陸吟雪也不知道自己是怎麼答應了下來,呼吸恍惚之間,便已經應承賀蘭青玄去劃船,去釣魚,去登山,去觀景。
她自己都不知道自己是怎麼答應下來的,晚上躺在床上還一直想這個事情,怨自己鬼迷心竅,怨自己膚淺至極,一副破皮囊就把自己拐上了船。
第二天一大早,賀蘭青玄還真在陸吟雪的門前等待,說是去劃船。
陸吟雪有些納悶,這這這這是來真的?估計是性子使然,陸吟雪還是問了句:“王爺怎麼不陪陪兩位夫人。”
可惜,賀蘭青玄卻是不受影響,道:“你明白我的意思,這些事情也心知肚明,你那麼聰明的人兒,怎麼老是說一些明明不可能的事情。”
“可不見得。”
“的確是不見得。
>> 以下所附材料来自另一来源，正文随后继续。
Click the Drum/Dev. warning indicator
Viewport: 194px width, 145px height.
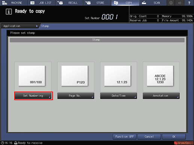point(183,143)
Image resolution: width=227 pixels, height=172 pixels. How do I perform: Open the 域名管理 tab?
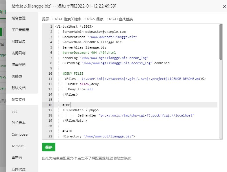[x=19, y=18]
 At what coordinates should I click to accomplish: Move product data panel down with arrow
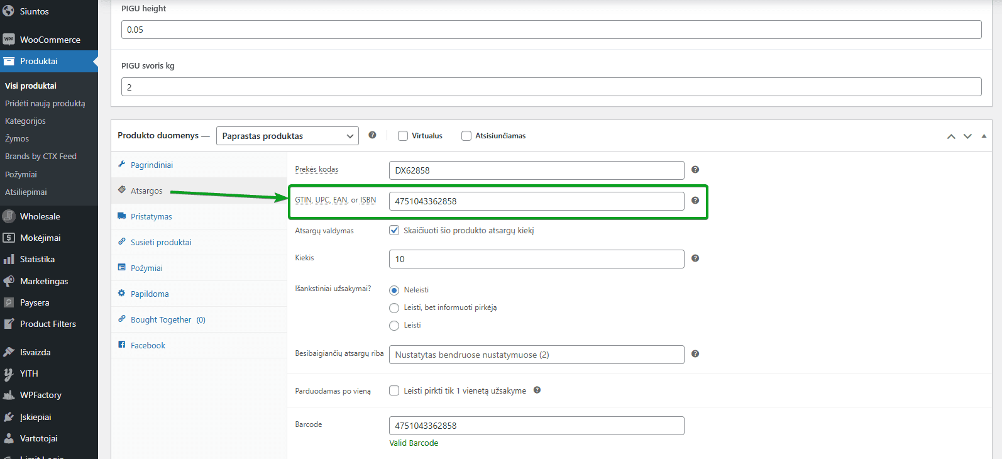pyautogui.click(x=967, y=136)
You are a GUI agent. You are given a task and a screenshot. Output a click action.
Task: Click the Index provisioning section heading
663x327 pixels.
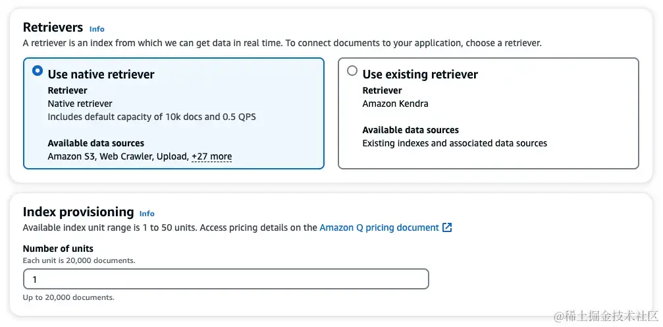(78, 212)
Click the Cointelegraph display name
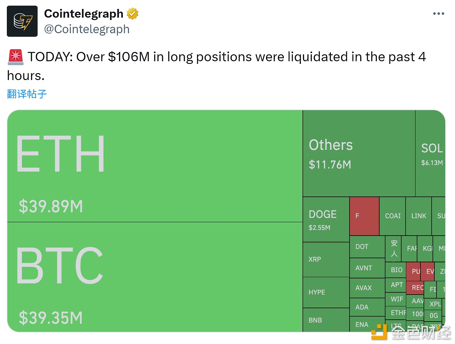This screenshot has height=344, width=455. pos(83,14)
”賀蘭青玄的答話倒是把陸吟雪頂的一時語噎,什麼叫不見得,那你就帶夫人出來啊。
陸吟雪不理他,獨自在船上潑著河中清水,這條小河連著山,清澈的很,依稀看的到底,隨著賀蘭青玄掌力一拍,小船頓時遠去開來。
“你倒是輕鬆的很。”陸吟雪陰陽怪氣的說著話,賀蘭青玄也不理她,直到到了湖中深處,從船邊拿出早就準備好的魚竿遞給了麵前的陸吟雪,自己也留下的一支。
“要不要比試比試?”
看著麵前興奮的陸吟雪,賀蘭青玄納了悶,道:“你會?”
本在興奮勁上的陸吟雪一下子偃旗息鼓,心裏暗罵了自己多少遍,然後才朝著賀蘭青玄道:“不就釣個魚,又有什麼難的,但要是比鬥,自然得加個賞頭。”
“哦,有意思,什麼賞頭?”賀蘭青玄也來了興趣。
看著麵前上鉤的王爺,陸吟雪倒是不慌不忙,開始捋著釣線,掛著魚餌,邊做邊說:“你的計劃。”
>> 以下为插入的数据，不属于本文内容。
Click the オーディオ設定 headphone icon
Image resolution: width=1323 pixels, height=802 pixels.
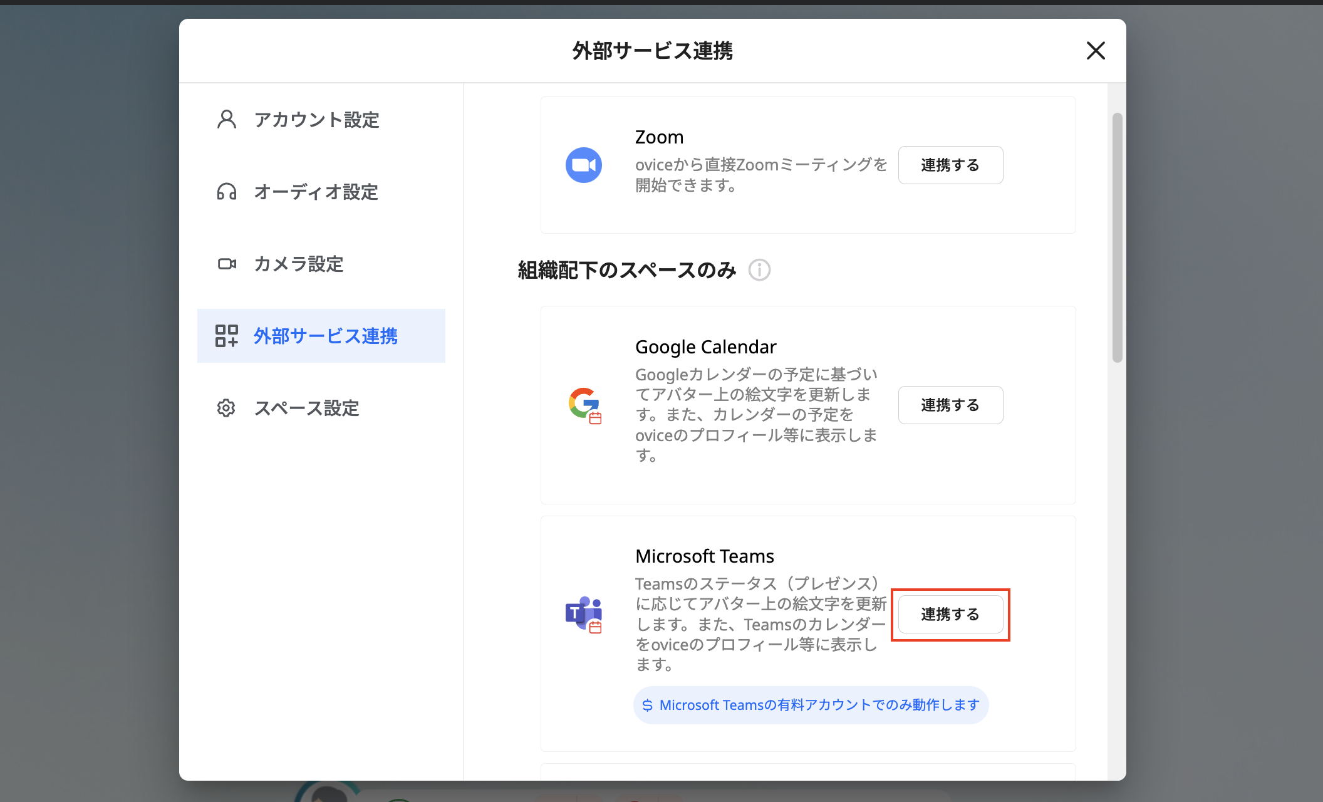(x=226, y=192)
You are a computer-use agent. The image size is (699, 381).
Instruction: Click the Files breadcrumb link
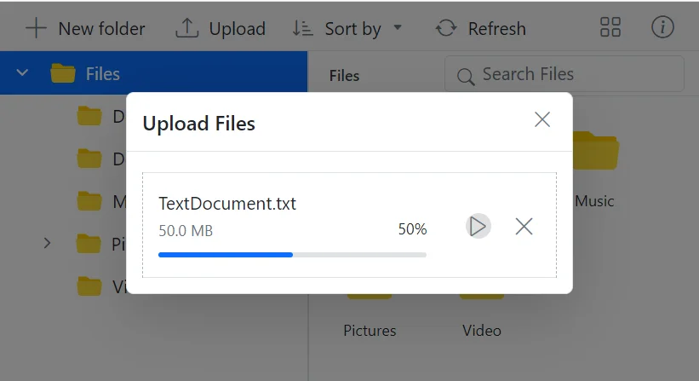[x=344, y=76]
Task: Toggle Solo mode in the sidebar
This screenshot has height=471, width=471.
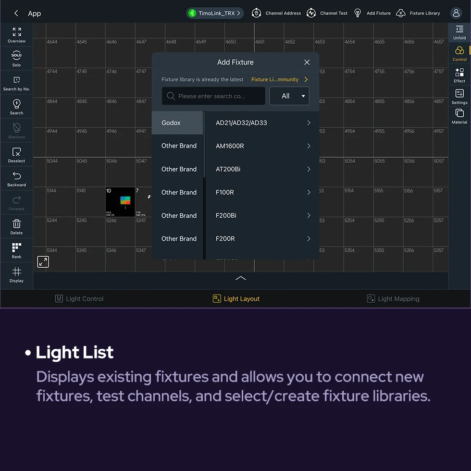Action: coord(17,59)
“我的計劃?”賀蘭青玄重複了一遍,他沒想到陸吟雪的賞頭是這個,她問計劃,卻又是哪個計劃?
“比不比?”說話的陸吟雪水靈的眼睛注視著賀蘭青玄,就為了雙麗眼,我堂堂王爺、賀蘭青玄還怕了不成。
“比!”
沒想這一比就是兩個時辰,一邊的陸吟雪倒是喜滋滋哼唱著不知名的小曲,筐裏至少有了七八條魚兒,可賀蘭青玄這邊卻隻有三條小魚,個頭都比陸吟雪的尺寸小上一番。
“咳咳,挺厲害的啊。”賀蘭青玄說著話。
“可能是生手一般都運氣好,”陸吟雪倒是一點也不客氣,還把自己的魚簍點了一遍:“一條、二條、三條……八條、九條。”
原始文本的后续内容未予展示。